(Task details): How many lines in the rows below contain the string "height"? Reply with the number alone.

[Start of Information supplied]

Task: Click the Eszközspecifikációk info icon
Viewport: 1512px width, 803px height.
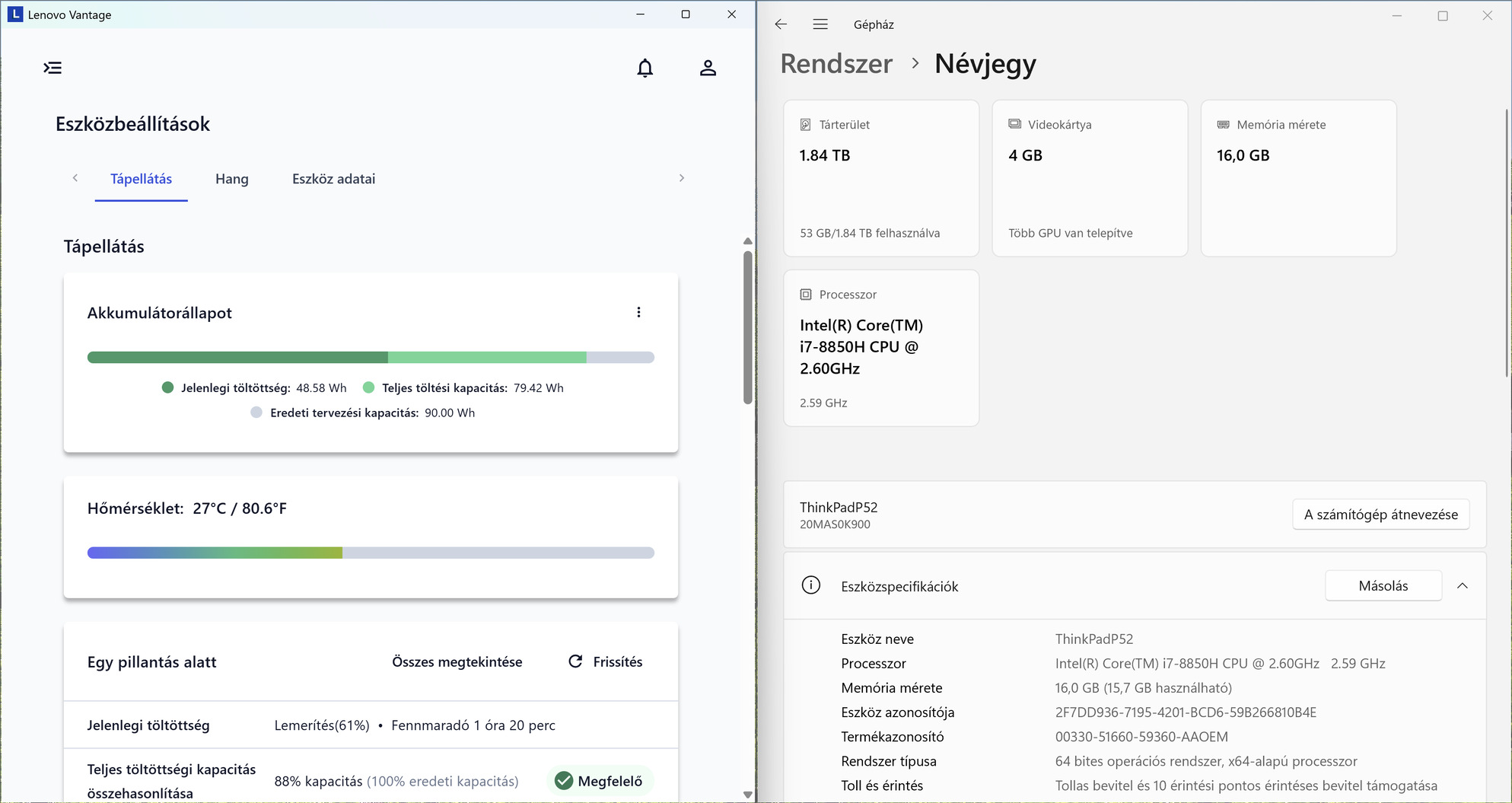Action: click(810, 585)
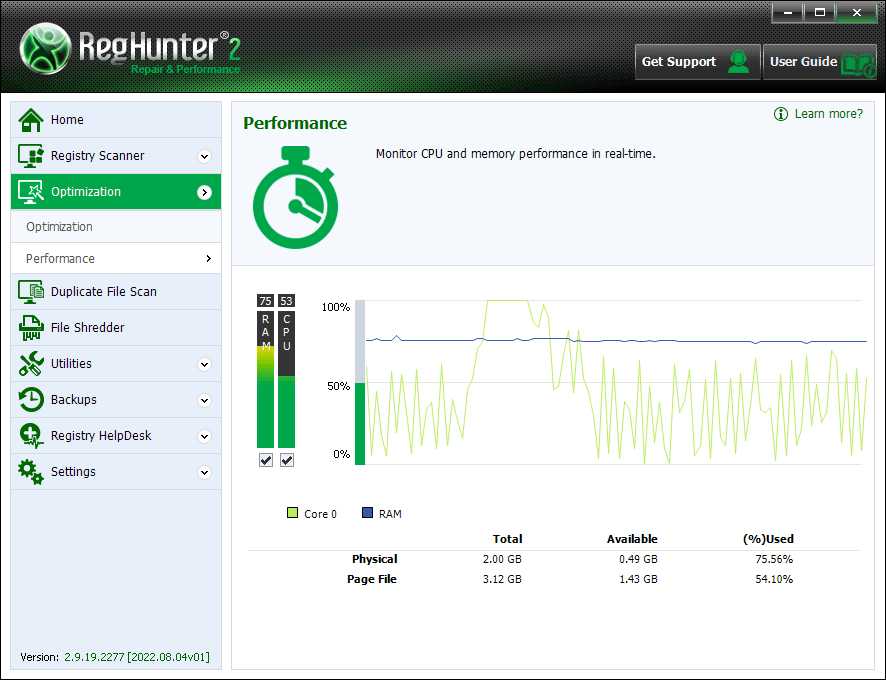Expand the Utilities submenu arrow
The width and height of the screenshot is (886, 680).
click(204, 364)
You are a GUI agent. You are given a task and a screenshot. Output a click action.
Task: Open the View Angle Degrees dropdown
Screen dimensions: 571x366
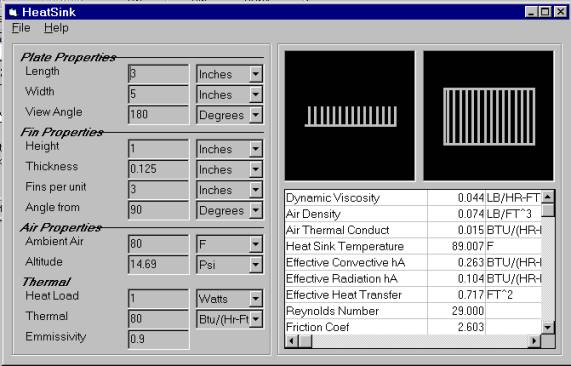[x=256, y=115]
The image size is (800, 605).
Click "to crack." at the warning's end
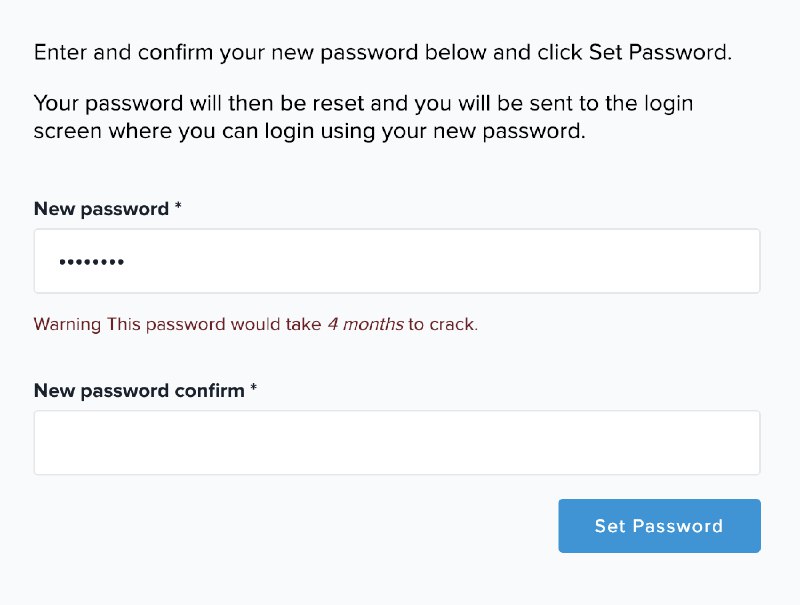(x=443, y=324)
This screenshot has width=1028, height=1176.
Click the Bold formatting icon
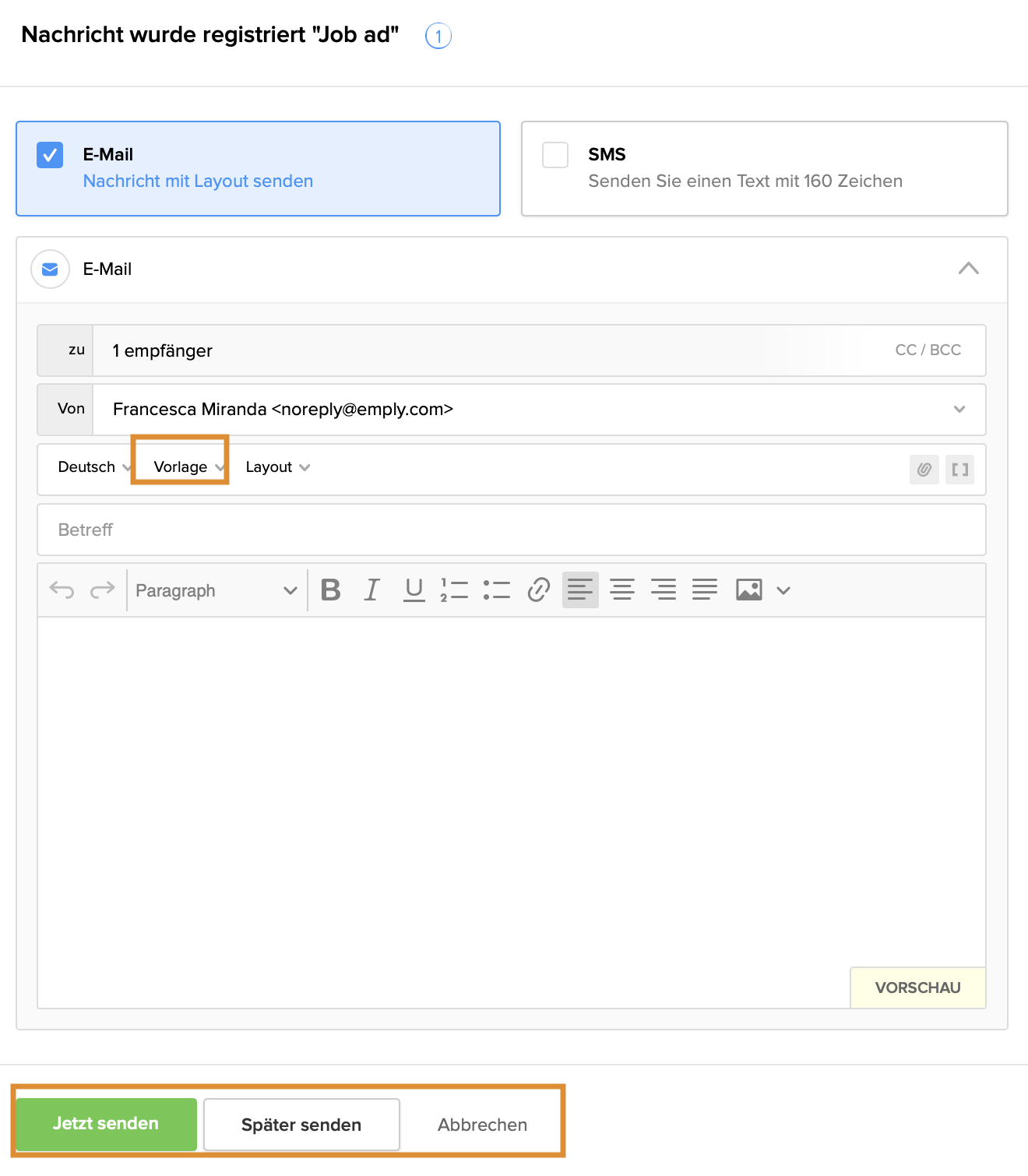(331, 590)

[End of Information supplied]
[Start of Information supplied]

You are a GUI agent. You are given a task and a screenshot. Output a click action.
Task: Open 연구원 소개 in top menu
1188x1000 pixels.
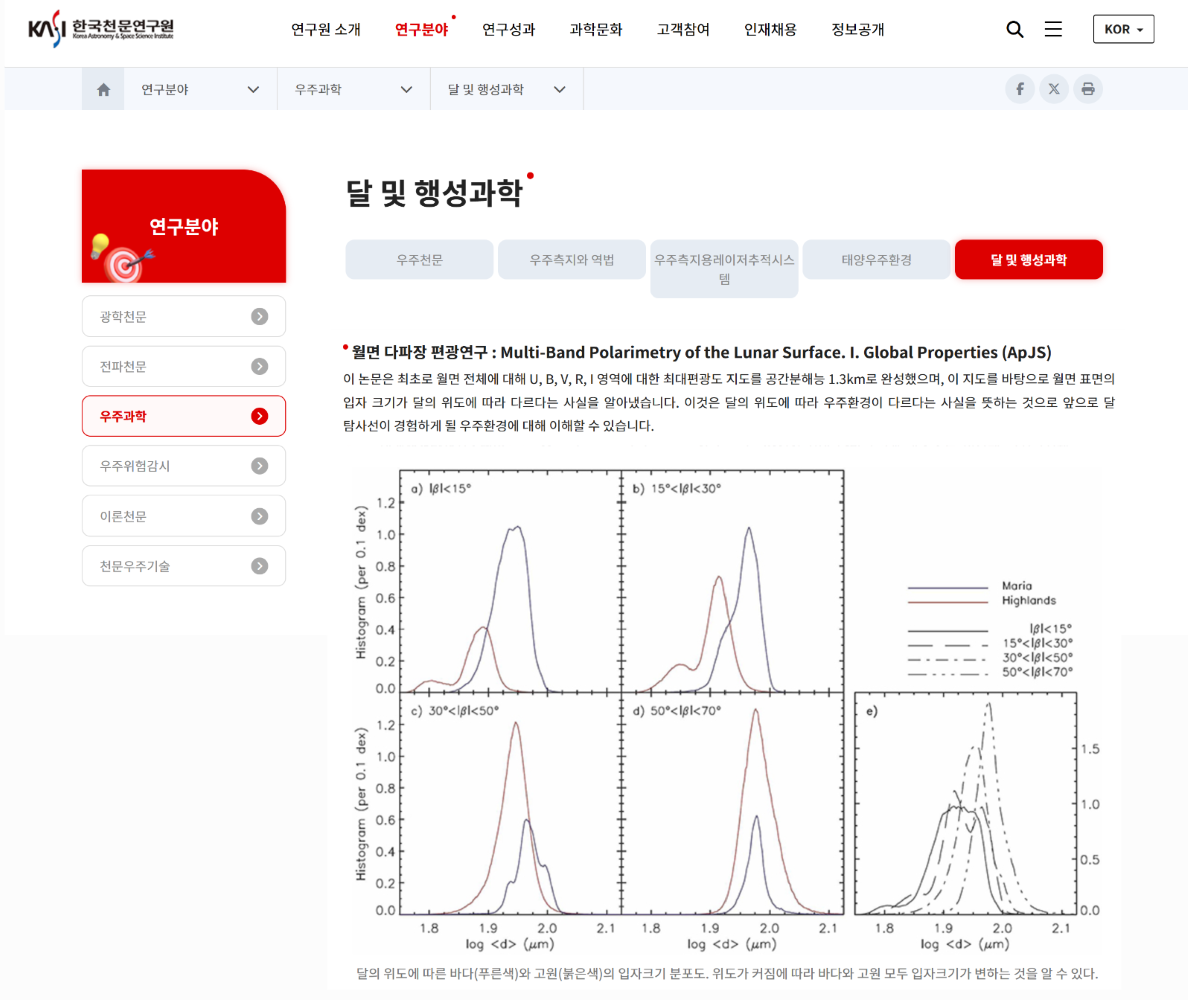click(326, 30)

[End of Information supplied]
[Start of Information supplied]

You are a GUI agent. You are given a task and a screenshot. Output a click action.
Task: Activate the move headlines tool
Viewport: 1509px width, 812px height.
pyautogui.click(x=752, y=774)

[End of Information supplied]

(Right answer): 4